Jewish life needs to be allowed to step out of the shadows.

Since 2015, the number of antisemitic crimes recorded has risen by about a third, to 2,350. But victims only report around 20% of cases. Some choose not to because they've had bad experiences with the police, others because they're afraid of the perpetrators, and still others because they just want to put it behind them. Victims clearly hold out little hope of useful reaction from the state – so crimes go unreported.

And the reality of Jewish life in Germany is a dark one. Sociologists say that Jewish children are living out their "identity under siege." What impact does it have on them when they can only go to nursery under police protection? Or when they hear Holocaust jokes at school?

Germany needs to take its antisemitism seriously

This shows that the country of commemorative services and "stumbling blocks" placed in sidewalks as a memorial to victims of the Nazis has lost its moral compass. To make it point true north again, antisemitism needs to be documented from the perspective of those affected, making it visible to the non-Jewish population. And Jewish life needs to be allowed to step out of the shadows.

That is the first thing. The second is that we need to talk about specifically German forms of antisemitism. For example, the fact that in no other EU country are Jewish people so often confronted about the Israeli government's policies (according to a survey, 41% of German Jews have experienced this, while the EU average is 28%). Projecting the old antisemitism onto the state of Israel offers people a more comfortable target for their arguments.

Our society needs to have more conversations about antisemitism. The test of German democracy, as McCloy called it, starts with taking these concerns seriously and talking about them. We need to have these conversations because it affects all of us. It's about saving our democracy. Before it's too late.

-*-*-

WORK TO BE COMPLETED ▸ Please repeat word for word the passage of the piece on antisemitism in Germany from "And the reality" to "jokes at school?".

-*-*-

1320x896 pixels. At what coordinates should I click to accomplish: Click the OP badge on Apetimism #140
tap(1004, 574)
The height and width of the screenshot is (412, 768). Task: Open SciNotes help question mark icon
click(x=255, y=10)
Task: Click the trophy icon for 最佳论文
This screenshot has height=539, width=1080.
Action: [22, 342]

-*-*-

EXERCISE RESPONSE ▸
And the reality of Jewish life in Germany is a dark one. Sociologists say that Jewish children are living out their "identity under siege." What impact does it have on them when they can only go to nursery under police protection? Or when they hear Holocaust jokes at school?